*TASK BRIEF*: Reproduce every entry precisely as written.

*RECORDS*:
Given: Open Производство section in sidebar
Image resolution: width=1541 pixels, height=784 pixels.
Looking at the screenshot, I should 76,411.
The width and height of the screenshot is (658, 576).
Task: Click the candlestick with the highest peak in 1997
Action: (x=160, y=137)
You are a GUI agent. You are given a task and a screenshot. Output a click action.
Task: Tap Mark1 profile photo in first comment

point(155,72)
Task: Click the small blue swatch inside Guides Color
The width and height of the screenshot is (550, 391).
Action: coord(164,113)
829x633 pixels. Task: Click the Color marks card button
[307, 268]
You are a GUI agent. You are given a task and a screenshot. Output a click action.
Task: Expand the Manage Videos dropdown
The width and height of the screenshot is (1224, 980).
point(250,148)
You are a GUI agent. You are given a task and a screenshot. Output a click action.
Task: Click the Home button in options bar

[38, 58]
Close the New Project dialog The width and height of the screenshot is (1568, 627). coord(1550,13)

*RESPONSE TO THE TASK*:
Given: Open Производство section in sidebar
Image resolution: width=1541 pixels, height=784 pixels.
Looking at the screenshot, I should 76,411.
The width and height of the screenshot is (658, 576).
Task: Click the candlestick with the highest peak in 1997
Action: (x=160, y=137)
You are a GUI agent. You are given a task and a screenshot. Output a click action.
Task: Tap Mark1 profile photo in first comment

point(155,72)
Task: Click the small blue swatch inside Guides Color
The width and height of the screenshot is (550, 391).
Action: coord(164,113)
829x633 pixels. Task: Click the Color marks card button
[307, 268]
You are a GUI agent. You are given a task and a screenshot. Output a click action.
Task: Expand the Manage Videos dropdown
The width and height of the screenshot is (1224, 980).
point(250,148)
You are a GUI agent. You are given a task and a screenshot. Output a click action.
Task: Click the Home button in options bar

[38, 58]
Close the New Project dialog The width and height of the screenshot is (1568, 627). coord(1550,13)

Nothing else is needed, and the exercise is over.